Element lookup records:
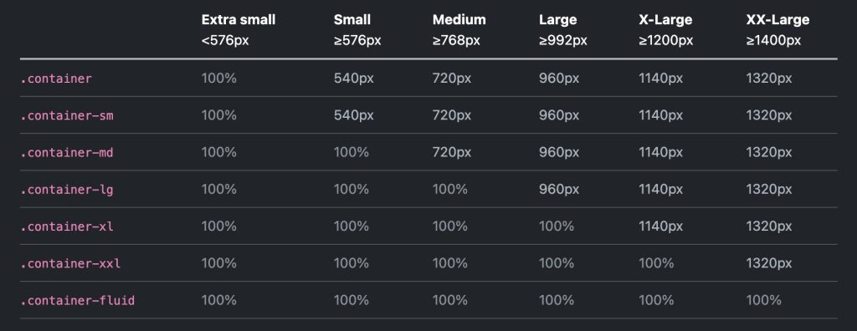This screenshot has height=331, width=857.
Task: Click the Extra small column header
Action: [x=239, y=20]
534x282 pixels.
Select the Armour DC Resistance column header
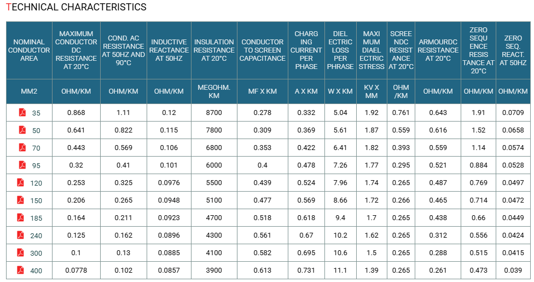pos(438,50)
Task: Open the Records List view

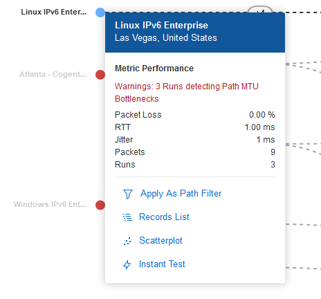Action: pos(164,217)
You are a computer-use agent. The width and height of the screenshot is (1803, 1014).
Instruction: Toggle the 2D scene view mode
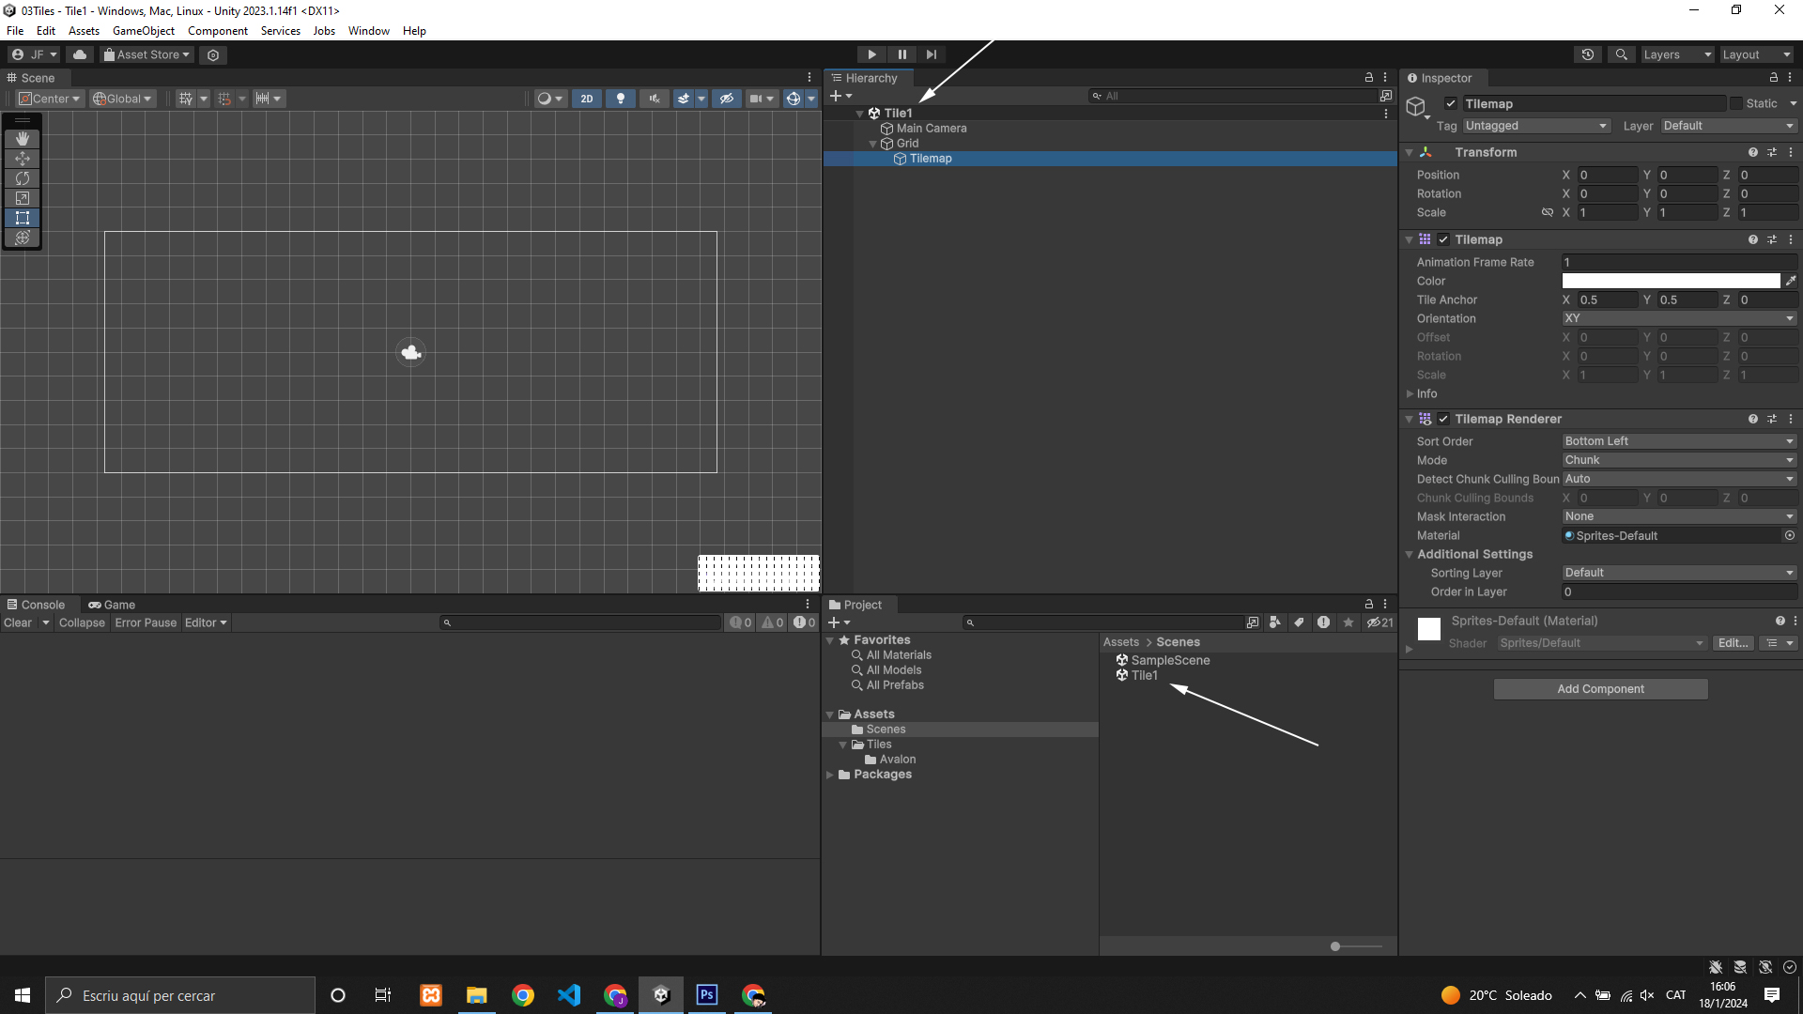click(x=587, y=99)
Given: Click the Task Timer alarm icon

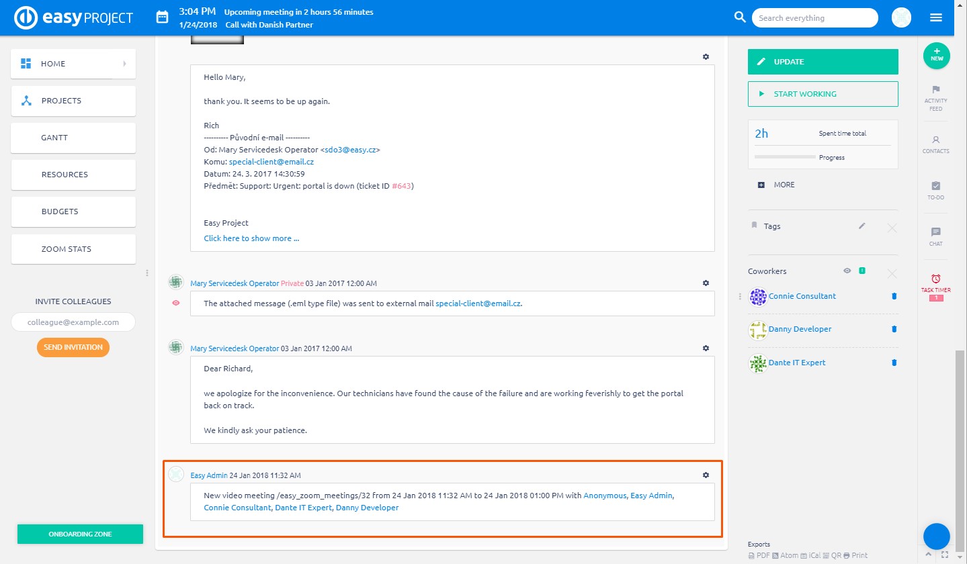Looking at the screenshot, I should [935, 279].
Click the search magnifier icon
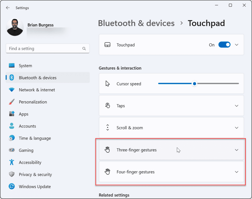 pos(84,49)
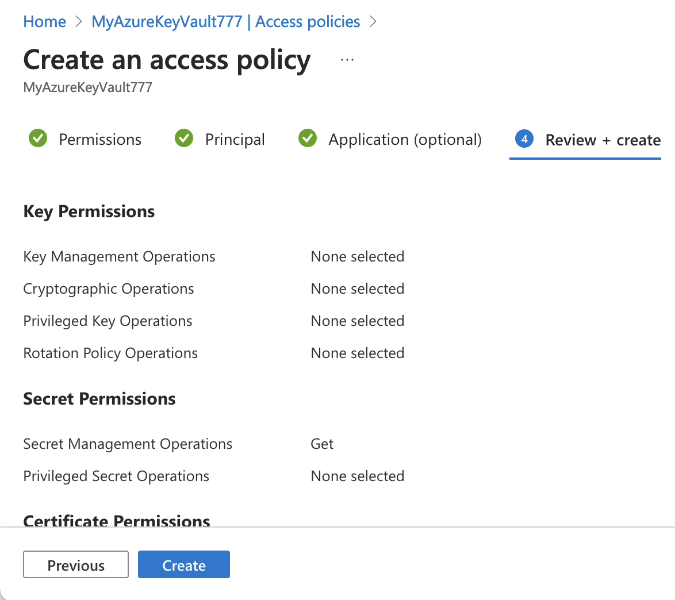Click the green checkmark beside Principal

pyautogui.click(x=184, y=139)
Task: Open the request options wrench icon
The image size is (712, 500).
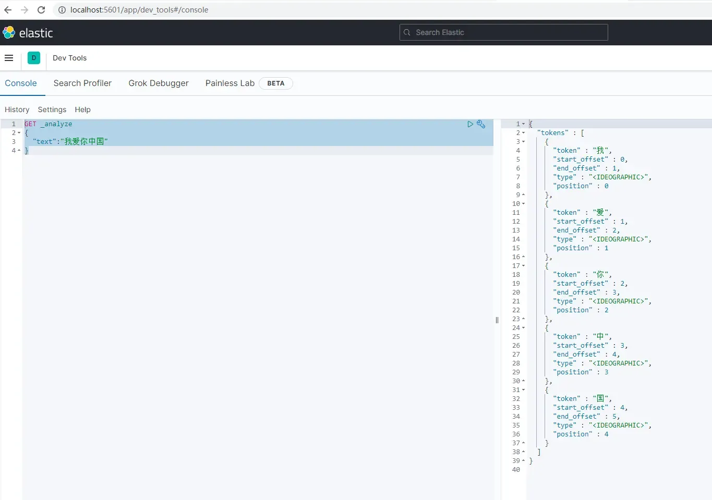Action: click(481, 124)
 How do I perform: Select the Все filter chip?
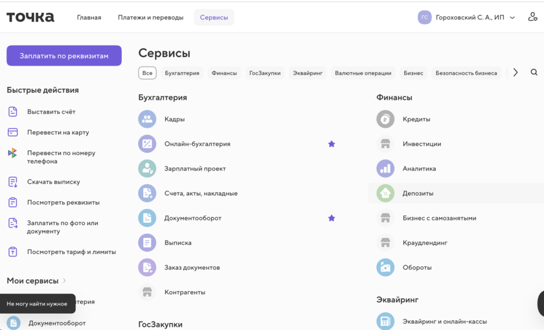click(x=147, y=73)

▸ **What you will do**: Please print every line of the entries above word for word, leaving out the pictures.

▸ **Written response**:
This screenshot has height=331, width=857.
Task: Click the Extra small column header
Action: [x=239, y=20]
534x282 pixels.
Select the Armour DC Resistance column header
pos(438,50)
Task: Open the Records List view

Action: pos(164,217)
You are a computer-use agent. The width and height of the screenshot is (1803, 1014).
Instruction: Toggle the 2D scene view mode
click(x=587, y=99)
Given: Click the Task Timer alarm icon

Looking at the screenshot, I should [935, 279].
Click the search magnifier icon
 pos(84,49)
Click the green checkmark beside Principal

pyautogui.click(x=184, y=139)
Task: Open the request options wrench icon
The image size is (712, 500).
Action: click(481, 124)
 How do I perform: Select the Все filter chip?
click(x=147, y=73)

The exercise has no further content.